# Start of INPUT DATA
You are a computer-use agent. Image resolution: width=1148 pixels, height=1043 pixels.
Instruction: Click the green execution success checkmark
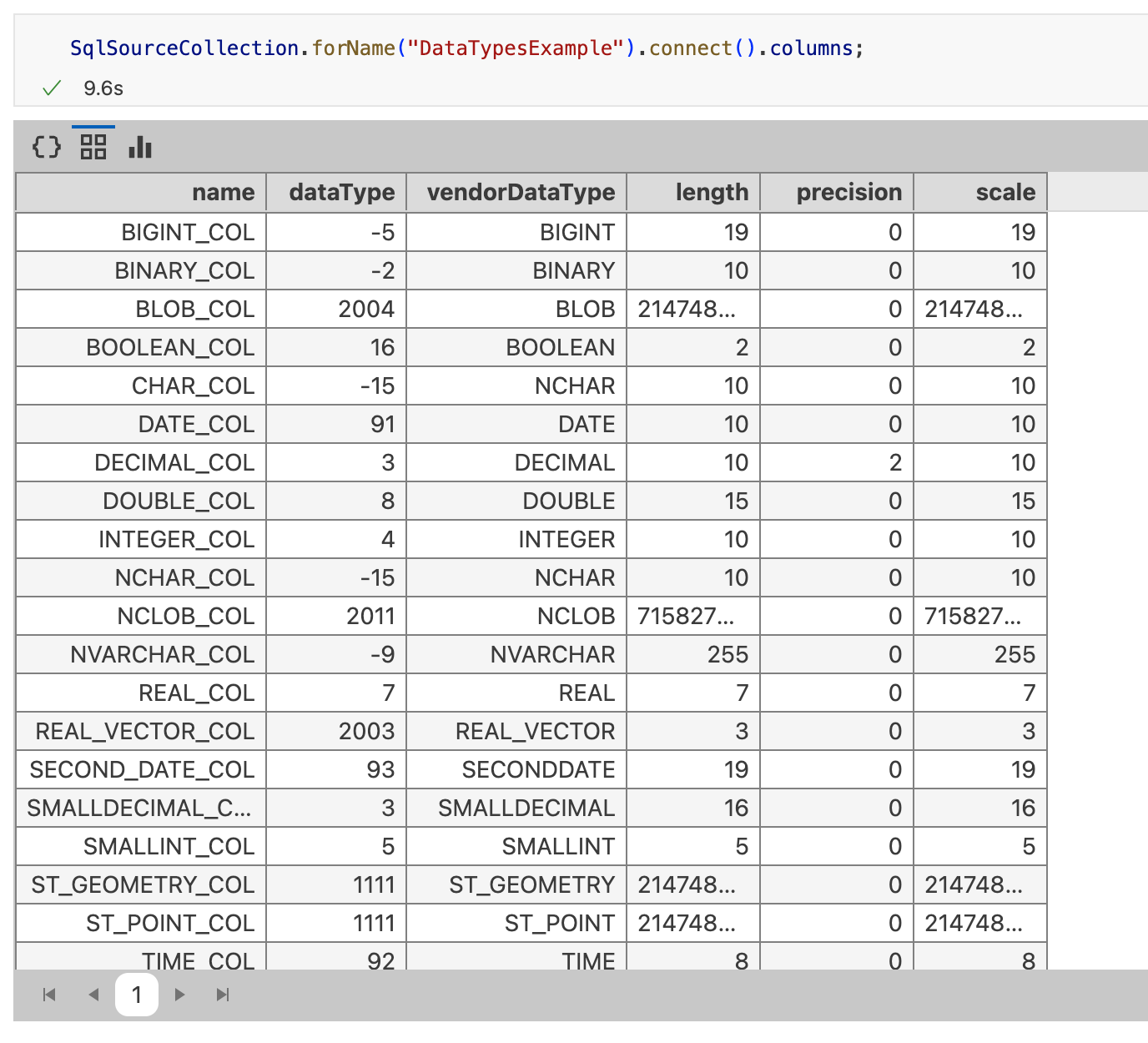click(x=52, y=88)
# End of INPUT DATA
# Start of INPUT DATA
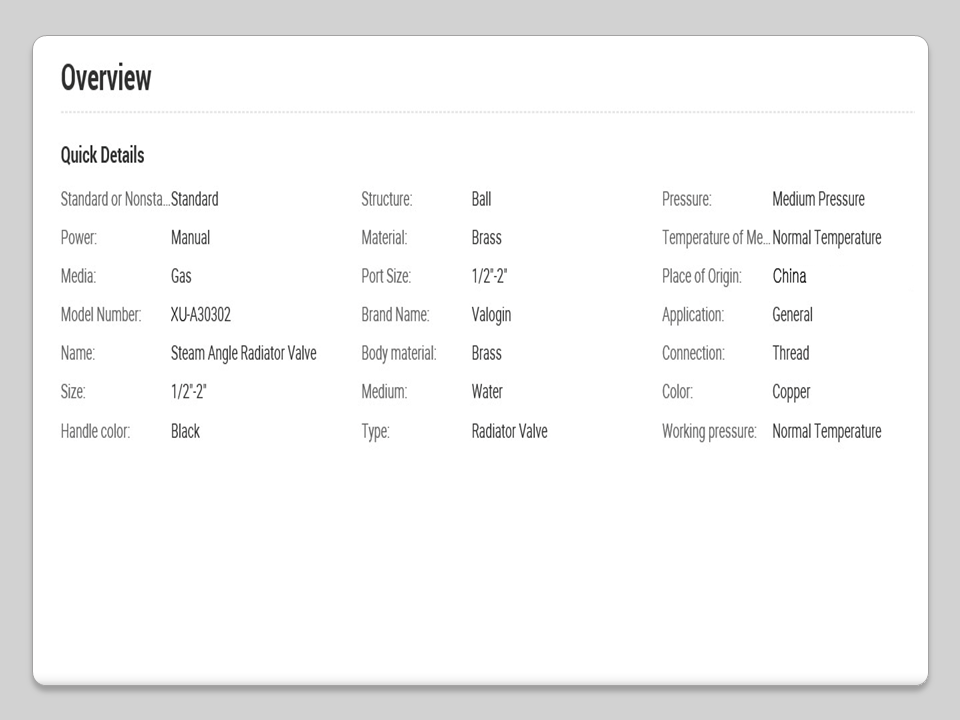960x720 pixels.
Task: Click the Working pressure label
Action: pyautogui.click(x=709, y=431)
# End of INPUT DATA
# Start of INPUT DATA
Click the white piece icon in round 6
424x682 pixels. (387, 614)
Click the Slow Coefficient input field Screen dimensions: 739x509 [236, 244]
# End of INPUT DATA
**CHALLENGE**. Switch "Working pressure" to "Operating pressure" in everything from "960x720 pixels." down to "Action: pyautogui.click(x=709, y=431)" in the material above, keeping all else unchanged and leaving out the pictures.

**RESULT FOR THIS EXERCISE**.
960x720 pixels.
Task: Click the Operating pressure label
Action: pyautogui.click(x=709, y=431)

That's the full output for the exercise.